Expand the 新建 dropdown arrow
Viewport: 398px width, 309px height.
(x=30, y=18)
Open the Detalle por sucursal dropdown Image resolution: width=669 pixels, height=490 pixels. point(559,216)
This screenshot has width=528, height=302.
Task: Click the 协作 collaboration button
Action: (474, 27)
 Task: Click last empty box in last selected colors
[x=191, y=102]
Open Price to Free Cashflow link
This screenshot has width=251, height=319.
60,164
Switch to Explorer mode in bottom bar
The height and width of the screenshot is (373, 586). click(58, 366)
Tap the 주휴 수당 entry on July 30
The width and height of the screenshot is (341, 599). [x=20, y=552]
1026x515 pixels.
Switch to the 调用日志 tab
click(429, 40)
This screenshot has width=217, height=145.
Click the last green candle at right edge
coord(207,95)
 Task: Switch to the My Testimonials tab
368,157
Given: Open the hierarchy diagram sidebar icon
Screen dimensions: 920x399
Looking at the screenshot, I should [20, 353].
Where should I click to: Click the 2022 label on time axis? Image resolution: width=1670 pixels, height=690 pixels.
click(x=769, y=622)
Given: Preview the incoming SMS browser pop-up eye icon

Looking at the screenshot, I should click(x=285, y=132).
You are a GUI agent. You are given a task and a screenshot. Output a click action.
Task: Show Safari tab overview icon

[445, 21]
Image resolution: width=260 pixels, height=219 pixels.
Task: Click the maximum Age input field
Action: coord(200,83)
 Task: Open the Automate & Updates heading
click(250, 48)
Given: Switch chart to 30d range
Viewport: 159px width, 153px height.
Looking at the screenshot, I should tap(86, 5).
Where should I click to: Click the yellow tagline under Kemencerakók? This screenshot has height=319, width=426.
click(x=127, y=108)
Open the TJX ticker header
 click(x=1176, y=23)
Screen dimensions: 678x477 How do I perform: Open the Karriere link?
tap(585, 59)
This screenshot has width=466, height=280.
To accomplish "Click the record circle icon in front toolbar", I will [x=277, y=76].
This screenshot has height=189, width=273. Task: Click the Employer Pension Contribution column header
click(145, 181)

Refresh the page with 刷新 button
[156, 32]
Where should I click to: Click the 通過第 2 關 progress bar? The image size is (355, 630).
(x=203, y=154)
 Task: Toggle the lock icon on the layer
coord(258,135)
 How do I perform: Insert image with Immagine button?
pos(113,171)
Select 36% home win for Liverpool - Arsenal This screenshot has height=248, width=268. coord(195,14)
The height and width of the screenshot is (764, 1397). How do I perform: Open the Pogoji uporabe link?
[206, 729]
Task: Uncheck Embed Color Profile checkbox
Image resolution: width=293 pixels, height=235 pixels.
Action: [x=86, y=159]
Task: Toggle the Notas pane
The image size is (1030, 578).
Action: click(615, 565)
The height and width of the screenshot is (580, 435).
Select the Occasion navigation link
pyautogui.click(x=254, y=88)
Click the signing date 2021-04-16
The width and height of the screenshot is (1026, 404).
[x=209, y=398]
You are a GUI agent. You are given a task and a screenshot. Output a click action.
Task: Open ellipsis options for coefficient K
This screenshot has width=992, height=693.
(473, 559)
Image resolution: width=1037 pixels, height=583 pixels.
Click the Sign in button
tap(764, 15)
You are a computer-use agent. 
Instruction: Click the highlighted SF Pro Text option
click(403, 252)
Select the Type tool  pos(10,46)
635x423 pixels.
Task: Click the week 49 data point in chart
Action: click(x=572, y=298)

---+---

TRY IT >> Set down all of the lines above without altering a word.

SOLUTION TO THE PROBLEM >>
Expand the 新建 dropdown arrow
Viewport: 398px width, 309px height.
(x=30, y=18)
Open the Detalle por sucursal dropdown Image resolution: width=669 pixels, height=490 pixels. point(559,216)
This screenshot has width=528, height=302.
Task: Click the 协作 collaboration button
Action: (474, 27)
 Task: Click last empty box in last selected colors
[x=191, y=102]
Open Price to Free Cashflow link
This screenshot has width=251, height=319.
60,164
Switch to Explorer mode in bottom bar
The height and width of the screenshot is (373, 586). click(58, 366)
Tap the 주휴 수당 entry on July 30
The width and height of the screenshot is (341, 599). [x=20, y=552]
1026x515 pixels.
Switch to the 调用日志 tab
click(429, 40)
This screenshot has width=217, height=145.
Click the last green candle at right edge
coord(207,95)
 Task: Switch to the My Testimonials tab
368,157
Given: Open the hierarchy diagram sidebar icon
Screen dimensions: 920x399
Looking at the screenshot, I should [20, 353].
Where should I click to: Click the 2022 label on time axis? Image resolution: width=1670 pixels, height=690 pixels.
click(x=769, y=622)
Given: Preview the incoming SMS browser pop-up eye icon

Looking at the screenshot, I should click(x=285, y=132).
You are a GUI agent. You are given a task and a screenshot. Output a click action.
Task: Show Safari tab overview icon

[445, 21]
Image resolution: width=260 pixels, height=219 pixels.
Task: Click the maximum Age input field
Action: coord(200,83)
 Task: Open the Automate & Updates heading
click(250, 48)
Given: Switch chart to 30d range
Viewport: 159px width, 153px height.
Looking at the screenshot, I should tap(86, 5).
Where should I click to: Click the yellow tagline under Kemencerakók? This screenshot has height=319, width=426.
click(x=127, y=108)
Open the TJX ticker header
 click(x=1176, y=23)
Screen dimensions: 678x477 How do I perform: Open the Karriere link?
tap(585, 59)
This screenshot has width=466, height=280.
To accomplish "Click the record circle icon in front toolbar", I will [x=277, y=76].
This screenshot has height=189, width=273. Task: Click the Employer Pension Contribution column header
click(145, 181)

Refresh the page with 刷新 button
[156, 32]
Where should I click to: Click the 通過第 2 關 progress bar? The image size is (355, 630).
(x=203, y=154)
 Task: Toggle the lock icon on the layer
coord(258,135)
 How do I perform: Insert image with Immagine button?
pos(113,171)
Select 36% home win for Liverpool - Arsenal This screenshot has height=248, width=268. coord(195,14)
The height and width of the screenshot is (764, 1397). How do I perform: Open the Pogoji uporabe link?
[206, 729]
Task: Uncheck Embed Color Profile checkbox
Image resolution: width=293 pixels, height=235 pixels.
Action: [x=86, y=159]
Task: Toggle the Notas pane
The image size is (1030, 578).
Action: click(615, 565)
The height and width of the screenshot is (580, 435).
Select the Occasion navigation link
pyautogui.click(x=254, y=88)
Click the signing date 2021-04-16
The width and height of the screenshot is (1026, 404).
[x=209, y=398]
You are a GUI agent. You are given a task and a screenshot. Output a click action.
Task: Open ellipsis options for coefficient K
This screenshot has width=992, height=693.
(473, 559)
Image resolution: width=1037 pixels, height=583 pixels.
Click the Sign in button
tap(764, 15)
You are a computer-use agent. 
Instruction: Click the highlighted SF Pro Text option
click(403, 252)
Select the Type tool  pos(10,46)
635x423 pixels.
Task: Click the week 49 data point in chart
Action: click(x=572, y=298)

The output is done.